I want to prove this by using the definition of limits:

$\forall_{\epsilon > 0}\exists_{n_{0}\in \mathbb{N}}\forall_{n\in \mathbb{N}}|a_n - a^*| < \epsilon$

I want to find $n_0$, so I have tried to isolate $n$ in:

$\frac{n^4}{3^n}-0 < \epsilon$

This resulted in $4log_3(n) - n < \epsilon$

I have also tried to find an intermediate function $f_n$ such that:

$\frac{n^4}{3^n}-0 < f_n < \epsilon$

I have tried $\frac{3^{n^4}}{3^n}$ and $n^4$ for $f_n$. The first one result in $n^4 -n < \epsilon$ and the second one results in $n < \sqrt[4]{\epsilon}$. None of these result in a function for the lowerbound of $n_0$ dependent on $\epsilon$.

Does anyone have some tips to help me out?

Answer 1

$$\frac{a_{n+1}}{a_n}=\frac{(n+1)^4}{3n^4}=\frac13\left(1+\frac1n\right)^4.$$ For $n\ge10$ we have $$\left(1+\frac1n\right)^4\le1.1^4=1.4641\lt\frac32.$$ Hence for $n\ge10$ we have $$a_{n+1}\le\frac12a_n$$ and by induction $$a_n\le\frac{a_{10}}{2^{n-10}}.$$ Let $\varepsilon\gt0$ be given. Choose $N\ge10$ so that $$2^N\gt\frac{2^{10}a_{10}}\varepsilon.$$ Then for $n\ge N$ we have $$2^n\gt\frac{2^{10}a_{10}}\varepsilon$$ and so $$a_n\le\frac{a_{10}}{2^{n-10}}\lt\varepsilon.$$

Answer 2

hint

Let

$$b_n=\ln (a_n)=4\ln (n)-n\ln (3) $$

$$=n\Bigl(4\frac {\ln (n)}{n}-\ln (3)\Bigr) $$

use the fact that $(b_n) $ goes to $-\infty $ and you will find your $n_0$.

Answer 3

First of all note that the statement "exponential functions grow faster than polynomials" is an informal way of saying that the following equation holds $$\lim_{n\to\infty} \frac{n^{k}} {a^{n}} =0,\,k>0,a>1\tag{1}$$ The simplest proof of $(1)$ is via binomial theorem. Let $p$ be a positive integer greater than $k+1$ and $b=a-1>0$. Then from binomial theorem we have for $n>p$ $$a^{n} =(1+b) ^{n} =\sum_{i=0}^{n}\binom{n}{i}b^{i}>\binom{n}{p}b^{p}$$ Note that the expression $\binom{n} {p} $ is a polynomial in $n$ of degree $p$ with leading coefficient $1/p!$ and we thus have for $n>p$ $$0<\frac{n^{k}}{a^{n}}<\dfrac{n^{k}}{{\displaystyle \binom{n}{p}} }b^{-p}$$ The first fraction on the right is the ratio of two polynomials in $n$ and the degree of denominator is greater than that of numerator so the fraction tends to $0$. The second factor $b^{-p} $ is constant so that the overall expression tends to $0$ and hence $n^{k} /a^{n} $ tends to $0$.

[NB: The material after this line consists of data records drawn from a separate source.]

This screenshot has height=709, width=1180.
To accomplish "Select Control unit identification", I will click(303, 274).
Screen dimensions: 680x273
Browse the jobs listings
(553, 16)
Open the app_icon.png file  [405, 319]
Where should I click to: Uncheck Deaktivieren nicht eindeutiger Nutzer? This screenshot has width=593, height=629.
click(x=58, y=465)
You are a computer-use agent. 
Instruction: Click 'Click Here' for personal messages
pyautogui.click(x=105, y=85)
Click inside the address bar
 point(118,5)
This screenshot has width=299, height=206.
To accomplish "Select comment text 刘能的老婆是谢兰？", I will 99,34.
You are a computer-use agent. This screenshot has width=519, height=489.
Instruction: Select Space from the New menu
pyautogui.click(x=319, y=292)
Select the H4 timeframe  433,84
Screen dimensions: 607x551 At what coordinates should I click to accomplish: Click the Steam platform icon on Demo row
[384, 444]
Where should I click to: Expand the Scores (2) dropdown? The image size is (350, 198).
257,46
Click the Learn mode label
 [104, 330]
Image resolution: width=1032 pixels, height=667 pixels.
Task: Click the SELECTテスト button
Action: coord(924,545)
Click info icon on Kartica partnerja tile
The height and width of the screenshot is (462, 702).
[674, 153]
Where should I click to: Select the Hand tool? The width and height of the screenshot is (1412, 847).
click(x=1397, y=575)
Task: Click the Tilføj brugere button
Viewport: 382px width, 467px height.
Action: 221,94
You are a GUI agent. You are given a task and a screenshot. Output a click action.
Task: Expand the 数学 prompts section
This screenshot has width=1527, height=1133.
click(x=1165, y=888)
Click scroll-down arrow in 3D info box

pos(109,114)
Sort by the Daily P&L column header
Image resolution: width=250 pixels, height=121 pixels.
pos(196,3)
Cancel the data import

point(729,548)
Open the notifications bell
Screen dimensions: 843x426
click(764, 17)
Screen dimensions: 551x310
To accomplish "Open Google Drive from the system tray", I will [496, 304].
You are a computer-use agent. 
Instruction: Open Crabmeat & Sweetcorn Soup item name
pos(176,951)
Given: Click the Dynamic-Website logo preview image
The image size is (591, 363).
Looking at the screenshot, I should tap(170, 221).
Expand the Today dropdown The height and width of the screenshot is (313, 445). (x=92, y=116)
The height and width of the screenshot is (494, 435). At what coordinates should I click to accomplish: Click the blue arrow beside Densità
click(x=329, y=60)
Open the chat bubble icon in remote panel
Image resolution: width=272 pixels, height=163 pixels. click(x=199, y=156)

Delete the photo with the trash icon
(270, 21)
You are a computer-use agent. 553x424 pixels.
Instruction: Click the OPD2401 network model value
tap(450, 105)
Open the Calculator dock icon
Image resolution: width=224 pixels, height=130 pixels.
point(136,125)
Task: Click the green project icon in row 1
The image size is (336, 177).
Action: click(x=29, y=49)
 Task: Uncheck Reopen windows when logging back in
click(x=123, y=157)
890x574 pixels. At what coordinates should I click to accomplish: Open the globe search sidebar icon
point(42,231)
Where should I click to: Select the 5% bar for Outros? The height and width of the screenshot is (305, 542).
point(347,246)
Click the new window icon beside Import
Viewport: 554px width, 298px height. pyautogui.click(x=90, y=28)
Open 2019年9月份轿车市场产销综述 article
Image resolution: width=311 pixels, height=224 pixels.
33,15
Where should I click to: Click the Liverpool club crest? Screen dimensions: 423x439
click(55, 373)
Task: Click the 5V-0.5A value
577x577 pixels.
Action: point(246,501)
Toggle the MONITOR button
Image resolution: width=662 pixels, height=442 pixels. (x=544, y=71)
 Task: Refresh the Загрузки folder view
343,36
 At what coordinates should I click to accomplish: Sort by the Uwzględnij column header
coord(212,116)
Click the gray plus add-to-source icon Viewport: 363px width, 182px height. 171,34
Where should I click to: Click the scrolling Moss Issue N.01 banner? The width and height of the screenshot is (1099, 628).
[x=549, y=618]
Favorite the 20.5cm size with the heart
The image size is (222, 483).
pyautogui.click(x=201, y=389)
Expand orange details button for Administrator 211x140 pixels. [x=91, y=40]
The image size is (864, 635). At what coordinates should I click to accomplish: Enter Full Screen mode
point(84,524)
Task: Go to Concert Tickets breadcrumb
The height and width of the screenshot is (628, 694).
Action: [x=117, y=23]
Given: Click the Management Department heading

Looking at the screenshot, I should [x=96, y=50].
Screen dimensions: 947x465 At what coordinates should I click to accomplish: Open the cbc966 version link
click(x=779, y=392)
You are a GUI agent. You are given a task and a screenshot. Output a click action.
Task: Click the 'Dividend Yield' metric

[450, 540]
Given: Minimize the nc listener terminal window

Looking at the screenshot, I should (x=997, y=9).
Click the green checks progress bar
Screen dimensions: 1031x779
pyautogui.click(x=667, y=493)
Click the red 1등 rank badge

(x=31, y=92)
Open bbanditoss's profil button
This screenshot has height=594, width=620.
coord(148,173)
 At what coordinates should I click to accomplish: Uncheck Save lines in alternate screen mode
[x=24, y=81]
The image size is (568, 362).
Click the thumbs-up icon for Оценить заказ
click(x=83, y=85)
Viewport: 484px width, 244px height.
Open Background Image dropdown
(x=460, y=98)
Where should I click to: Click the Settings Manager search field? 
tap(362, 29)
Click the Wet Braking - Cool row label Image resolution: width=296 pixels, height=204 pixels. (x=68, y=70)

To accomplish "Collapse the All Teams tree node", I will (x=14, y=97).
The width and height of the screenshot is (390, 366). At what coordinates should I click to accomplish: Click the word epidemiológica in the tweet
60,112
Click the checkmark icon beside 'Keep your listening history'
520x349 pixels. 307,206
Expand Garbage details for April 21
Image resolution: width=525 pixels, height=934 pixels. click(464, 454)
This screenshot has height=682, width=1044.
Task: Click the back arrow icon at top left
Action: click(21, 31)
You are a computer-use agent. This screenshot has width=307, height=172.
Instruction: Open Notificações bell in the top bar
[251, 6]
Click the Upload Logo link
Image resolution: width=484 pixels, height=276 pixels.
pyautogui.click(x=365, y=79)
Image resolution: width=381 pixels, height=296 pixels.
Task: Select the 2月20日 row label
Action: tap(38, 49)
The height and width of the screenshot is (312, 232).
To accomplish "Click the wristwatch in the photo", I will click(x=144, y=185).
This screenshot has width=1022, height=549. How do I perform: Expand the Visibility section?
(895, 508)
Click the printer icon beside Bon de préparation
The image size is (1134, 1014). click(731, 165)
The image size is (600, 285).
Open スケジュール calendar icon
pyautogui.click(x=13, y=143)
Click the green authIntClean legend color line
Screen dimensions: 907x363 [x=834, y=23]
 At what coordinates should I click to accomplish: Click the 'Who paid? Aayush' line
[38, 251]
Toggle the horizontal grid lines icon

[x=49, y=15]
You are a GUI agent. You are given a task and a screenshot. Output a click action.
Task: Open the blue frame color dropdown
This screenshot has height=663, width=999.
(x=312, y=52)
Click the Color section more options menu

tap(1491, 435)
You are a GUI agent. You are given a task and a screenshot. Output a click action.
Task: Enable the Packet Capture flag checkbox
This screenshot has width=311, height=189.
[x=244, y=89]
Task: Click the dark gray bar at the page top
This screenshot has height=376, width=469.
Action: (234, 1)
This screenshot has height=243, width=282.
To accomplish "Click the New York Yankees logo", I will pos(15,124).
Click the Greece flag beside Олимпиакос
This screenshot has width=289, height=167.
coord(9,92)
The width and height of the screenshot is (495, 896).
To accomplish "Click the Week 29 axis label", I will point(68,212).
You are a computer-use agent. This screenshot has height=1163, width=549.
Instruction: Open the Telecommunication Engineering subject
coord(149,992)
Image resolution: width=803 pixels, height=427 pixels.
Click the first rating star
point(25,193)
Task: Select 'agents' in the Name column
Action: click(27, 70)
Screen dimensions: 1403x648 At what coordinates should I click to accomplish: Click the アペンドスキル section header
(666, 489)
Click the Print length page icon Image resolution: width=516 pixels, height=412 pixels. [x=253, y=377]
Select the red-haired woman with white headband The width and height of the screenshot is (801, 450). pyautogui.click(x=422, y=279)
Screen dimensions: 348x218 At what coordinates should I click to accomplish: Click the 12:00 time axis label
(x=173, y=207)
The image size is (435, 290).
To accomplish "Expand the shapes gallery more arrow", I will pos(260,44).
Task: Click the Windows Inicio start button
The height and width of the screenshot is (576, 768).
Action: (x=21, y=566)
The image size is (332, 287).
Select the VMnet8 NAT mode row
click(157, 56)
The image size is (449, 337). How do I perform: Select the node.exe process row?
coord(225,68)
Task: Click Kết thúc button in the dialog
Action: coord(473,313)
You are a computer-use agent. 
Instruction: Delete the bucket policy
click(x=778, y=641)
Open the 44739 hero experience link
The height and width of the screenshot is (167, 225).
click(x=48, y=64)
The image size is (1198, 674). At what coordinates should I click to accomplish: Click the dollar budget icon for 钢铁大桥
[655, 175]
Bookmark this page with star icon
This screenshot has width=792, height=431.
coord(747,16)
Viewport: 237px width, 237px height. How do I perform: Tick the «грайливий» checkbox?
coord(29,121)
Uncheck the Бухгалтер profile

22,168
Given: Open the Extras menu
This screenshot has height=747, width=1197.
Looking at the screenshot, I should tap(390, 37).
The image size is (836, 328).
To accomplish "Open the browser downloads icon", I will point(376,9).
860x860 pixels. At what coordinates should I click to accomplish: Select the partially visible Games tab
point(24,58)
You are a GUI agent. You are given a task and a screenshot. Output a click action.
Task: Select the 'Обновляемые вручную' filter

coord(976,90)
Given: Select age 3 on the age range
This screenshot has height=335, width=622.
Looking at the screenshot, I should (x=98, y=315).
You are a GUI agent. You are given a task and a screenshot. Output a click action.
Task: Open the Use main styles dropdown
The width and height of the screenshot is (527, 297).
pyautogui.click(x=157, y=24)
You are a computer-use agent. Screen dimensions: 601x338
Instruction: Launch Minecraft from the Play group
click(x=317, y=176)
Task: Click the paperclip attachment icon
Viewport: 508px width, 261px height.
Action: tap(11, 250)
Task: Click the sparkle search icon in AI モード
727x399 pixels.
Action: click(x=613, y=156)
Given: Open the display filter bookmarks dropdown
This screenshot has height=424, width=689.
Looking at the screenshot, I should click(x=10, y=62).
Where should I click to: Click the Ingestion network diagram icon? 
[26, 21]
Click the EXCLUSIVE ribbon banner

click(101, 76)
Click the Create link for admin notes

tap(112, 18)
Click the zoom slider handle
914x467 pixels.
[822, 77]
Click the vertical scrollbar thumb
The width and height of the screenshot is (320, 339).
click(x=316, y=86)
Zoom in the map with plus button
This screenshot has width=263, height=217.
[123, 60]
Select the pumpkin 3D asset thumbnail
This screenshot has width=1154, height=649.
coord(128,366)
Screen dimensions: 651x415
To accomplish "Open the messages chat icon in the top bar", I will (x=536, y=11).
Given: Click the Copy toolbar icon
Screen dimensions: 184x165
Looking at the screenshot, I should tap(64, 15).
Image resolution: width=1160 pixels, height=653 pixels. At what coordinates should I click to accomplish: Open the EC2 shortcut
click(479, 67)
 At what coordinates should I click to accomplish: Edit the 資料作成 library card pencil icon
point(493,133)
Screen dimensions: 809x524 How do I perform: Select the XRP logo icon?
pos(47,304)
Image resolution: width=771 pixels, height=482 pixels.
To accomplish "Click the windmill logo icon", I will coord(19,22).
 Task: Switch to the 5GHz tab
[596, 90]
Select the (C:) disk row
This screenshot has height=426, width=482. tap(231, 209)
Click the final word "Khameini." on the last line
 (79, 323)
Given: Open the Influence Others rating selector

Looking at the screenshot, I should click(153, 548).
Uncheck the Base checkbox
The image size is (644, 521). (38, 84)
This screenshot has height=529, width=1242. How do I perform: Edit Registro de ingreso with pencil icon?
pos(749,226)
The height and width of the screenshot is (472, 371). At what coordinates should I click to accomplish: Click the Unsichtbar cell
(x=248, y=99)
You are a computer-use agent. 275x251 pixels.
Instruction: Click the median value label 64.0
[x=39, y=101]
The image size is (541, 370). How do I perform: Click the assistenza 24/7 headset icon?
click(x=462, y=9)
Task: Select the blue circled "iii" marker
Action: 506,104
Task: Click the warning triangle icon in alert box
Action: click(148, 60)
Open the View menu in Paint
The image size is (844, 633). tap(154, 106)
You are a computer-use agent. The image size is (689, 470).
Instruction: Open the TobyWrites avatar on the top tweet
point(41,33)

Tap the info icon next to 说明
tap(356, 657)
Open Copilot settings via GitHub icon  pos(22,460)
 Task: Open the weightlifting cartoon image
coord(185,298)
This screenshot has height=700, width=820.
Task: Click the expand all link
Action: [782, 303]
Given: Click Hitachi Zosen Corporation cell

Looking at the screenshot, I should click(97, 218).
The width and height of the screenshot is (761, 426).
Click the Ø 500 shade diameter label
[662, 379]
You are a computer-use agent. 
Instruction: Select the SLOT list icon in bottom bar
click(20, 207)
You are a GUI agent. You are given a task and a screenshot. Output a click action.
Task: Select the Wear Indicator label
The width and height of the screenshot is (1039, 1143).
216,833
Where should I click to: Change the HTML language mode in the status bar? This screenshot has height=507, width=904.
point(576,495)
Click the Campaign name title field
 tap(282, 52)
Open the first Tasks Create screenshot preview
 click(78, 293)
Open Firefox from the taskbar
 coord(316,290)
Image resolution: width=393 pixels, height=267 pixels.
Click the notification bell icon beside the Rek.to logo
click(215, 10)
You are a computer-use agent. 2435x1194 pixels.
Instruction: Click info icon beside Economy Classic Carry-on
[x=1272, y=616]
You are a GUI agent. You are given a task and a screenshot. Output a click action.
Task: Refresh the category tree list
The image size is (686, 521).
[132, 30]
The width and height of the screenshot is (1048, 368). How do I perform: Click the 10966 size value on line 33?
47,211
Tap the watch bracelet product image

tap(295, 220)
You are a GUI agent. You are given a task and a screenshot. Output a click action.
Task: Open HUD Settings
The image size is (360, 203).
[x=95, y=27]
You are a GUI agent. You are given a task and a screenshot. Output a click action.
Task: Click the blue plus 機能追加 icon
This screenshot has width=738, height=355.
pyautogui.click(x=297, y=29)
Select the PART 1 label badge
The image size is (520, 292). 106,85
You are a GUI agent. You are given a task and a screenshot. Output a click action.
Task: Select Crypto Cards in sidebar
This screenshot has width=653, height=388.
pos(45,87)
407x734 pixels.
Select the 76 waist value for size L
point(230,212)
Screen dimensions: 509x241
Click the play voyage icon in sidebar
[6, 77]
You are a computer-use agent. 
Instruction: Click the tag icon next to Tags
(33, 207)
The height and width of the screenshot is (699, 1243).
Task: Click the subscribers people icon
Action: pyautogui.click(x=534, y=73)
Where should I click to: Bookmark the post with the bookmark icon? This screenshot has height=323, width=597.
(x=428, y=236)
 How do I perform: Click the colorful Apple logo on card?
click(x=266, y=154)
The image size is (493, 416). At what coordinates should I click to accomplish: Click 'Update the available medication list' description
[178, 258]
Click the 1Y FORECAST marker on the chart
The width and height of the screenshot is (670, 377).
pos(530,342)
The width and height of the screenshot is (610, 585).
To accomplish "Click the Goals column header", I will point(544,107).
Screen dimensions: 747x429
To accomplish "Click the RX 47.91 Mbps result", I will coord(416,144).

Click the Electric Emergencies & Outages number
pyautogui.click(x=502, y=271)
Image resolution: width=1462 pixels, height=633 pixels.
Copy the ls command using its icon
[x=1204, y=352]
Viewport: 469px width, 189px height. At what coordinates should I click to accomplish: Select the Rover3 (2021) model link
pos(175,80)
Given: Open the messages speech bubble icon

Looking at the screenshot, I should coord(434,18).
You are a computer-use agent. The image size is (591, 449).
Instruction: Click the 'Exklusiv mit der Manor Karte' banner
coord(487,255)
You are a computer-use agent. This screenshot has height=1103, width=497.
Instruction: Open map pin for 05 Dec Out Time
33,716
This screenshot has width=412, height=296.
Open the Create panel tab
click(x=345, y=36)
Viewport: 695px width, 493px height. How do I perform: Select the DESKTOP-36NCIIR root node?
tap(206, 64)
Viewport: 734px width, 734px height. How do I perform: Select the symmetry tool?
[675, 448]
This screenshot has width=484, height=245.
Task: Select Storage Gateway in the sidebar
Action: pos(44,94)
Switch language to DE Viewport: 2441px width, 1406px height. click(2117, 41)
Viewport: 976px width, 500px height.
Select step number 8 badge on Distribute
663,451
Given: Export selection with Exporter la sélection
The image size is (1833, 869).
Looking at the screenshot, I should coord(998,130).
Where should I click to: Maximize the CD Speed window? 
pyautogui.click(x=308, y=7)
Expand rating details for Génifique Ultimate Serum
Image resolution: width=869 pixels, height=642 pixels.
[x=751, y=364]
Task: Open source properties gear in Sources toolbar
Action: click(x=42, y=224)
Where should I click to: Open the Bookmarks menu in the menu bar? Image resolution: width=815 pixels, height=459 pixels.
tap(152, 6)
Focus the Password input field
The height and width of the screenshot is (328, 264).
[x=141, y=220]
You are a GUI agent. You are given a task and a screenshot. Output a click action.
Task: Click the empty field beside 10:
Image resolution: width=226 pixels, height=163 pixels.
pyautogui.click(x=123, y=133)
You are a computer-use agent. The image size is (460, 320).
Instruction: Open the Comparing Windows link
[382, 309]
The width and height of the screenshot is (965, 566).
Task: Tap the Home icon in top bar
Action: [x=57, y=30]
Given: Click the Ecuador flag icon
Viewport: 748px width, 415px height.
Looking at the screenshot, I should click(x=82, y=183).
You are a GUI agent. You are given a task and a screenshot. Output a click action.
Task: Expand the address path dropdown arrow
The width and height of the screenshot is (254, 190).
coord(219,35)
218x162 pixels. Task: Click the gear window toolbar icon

The above argument can be easily converted into a proof based on definition of limit but the process is boring and I will only provide some hints. First show that there is a positive integer $n_{1}>p$ such that $$\binom{n} {p} >\frac{n^{p}} {2\cdot p!}, \forall n>n_{1}$$ This combined with the previous inequality leads us to $$0<\frac{n^{k}}{a^{n}} <\frac{2\cdot p!} {n^{p-k}} b^{-p} \leq\frac {2\cdot p!} {n} b^{-p} $$ and you can easily make the rightmost expression less than $\epsilon$ by choosing suitable $n$.